Quando diventa rischioso il debito pubblico?

BERKELEY – Un governo che non imponga tasse in misura sufficiente a coprire la spesa è destinato a incorrere in ogni sorta di problemi generati dal debito pubblico. In tali circostanze, i tassi d'interesse nominali tendono ad aumentare perché gli obbligazionisti hanno paura dell'inflazione; d’altro canto, i dirigenti aziendali fanno del proprio meglio per tutelarsi trasferendo la ricchezza al di fuori delle imprese che gestiscono per timore di un aumento delle imposte sulle società.

Inoltre, i tassi d’interesse reali tendono anch’essi ad aumentare a causa dell'incertezza politica, rendendo molti degli investimenti socialmente produttivi non redditizi. E una volta che l'inflazione prende piede, si riduce la ripartizione del lavoro.
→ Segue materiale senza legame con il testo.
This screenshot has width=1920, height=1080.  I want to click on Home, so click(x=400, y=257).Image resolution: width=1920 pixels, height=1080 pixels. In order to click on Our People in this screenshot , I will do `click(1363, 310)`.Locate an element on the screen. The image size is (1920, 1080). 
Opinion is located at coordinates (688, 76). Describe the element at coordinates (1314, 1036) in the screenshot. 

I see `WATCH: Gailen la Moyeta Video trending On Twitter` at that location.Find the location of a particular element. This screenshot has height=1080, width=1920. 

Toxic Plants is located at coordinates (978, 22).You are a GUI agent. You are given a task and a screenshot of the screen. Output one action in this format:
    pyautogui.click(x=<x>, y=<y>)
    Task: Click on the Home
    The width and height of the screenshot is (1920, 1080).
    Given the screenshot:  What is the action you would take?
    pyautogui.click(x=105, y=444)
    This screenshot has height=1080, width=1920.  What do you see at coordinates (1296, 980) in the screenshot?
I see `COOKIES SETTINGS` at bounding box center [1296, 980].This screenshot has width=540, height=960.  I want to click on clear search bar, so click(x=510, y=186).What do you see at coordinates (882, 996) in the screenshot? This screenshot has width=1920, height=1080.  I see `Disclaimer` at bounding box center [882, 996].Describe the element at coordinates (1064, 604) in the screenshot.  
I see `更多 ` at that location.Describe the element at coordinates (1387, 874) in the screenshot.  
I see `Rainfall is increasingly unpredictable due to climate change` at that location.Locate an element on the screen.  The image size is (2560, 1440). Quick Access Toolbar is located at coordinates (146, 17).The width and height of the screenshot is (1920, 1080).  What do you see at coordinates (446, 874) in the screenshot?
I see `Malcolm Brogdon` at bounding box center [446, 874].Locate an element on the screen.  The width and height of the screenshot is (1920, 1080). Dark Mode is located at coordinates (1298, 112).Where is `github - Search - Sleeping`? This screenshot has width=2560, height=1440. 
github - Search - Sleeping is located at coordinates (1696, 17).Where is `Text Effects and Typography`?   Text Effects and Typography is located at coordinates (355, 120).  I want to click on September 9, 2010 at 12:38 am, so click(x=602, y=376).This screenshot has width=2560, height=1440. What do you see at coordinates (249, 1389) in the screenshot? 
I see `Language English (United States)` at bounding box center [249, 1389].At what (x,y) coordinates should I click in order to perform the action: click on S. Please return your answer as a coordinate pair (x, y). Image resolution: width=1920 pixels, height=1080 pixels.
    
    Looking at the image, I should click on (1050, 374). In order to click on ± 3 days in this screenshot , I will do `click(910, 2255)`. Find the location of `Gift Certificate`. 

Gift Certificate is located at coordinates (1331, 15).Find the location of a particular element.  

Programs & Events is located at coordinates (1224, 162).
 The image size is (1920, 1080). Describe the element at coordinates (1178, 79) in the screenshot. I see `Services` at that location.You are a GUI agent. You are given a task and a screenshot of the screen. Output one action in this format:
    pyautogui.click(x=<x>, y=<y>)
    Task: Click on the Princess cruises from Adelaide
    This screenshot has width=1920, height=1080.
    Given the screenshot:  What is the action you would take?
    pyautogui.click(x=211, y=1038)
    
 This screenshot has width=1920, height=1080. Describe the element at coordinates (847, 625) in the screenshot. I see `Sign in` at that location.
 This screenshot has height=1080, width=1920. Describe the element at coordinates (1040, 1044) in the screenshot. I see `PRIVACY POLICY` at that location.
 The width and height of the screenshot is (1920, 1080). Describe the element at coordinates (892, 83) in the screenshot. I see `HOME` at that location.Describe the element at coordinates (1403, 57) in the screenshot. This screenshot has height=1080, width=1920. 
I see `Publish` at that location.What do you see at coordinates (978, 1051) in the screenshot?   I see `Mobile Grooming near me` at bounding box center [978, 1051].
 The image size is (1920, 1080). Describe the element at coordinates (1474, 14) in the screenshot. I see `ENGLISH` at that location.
Quella che una volta era un’ampia rete tenuta insieme da sottili vincoli monetari si spezzetta in reti più piccole consolidate da legami di fiducia personale e di obbligo sociale. E una ridotta ripartizione del lavoro significa scarsa produttività.

Quanto appena descritto è ciò che alla fine accade se un governo non impone tasse in misura sufficiente a coprire la spesa. Ma ciò può succedere fintanto che i tassi d’interesse restano bassi, i prezzi delle azioni esuberanti e l'inflazione contenuta? Io e altri economisti - tra cui Larry Summers, Laura Tyson, Paul Krugman e molti altri - crediamo di no.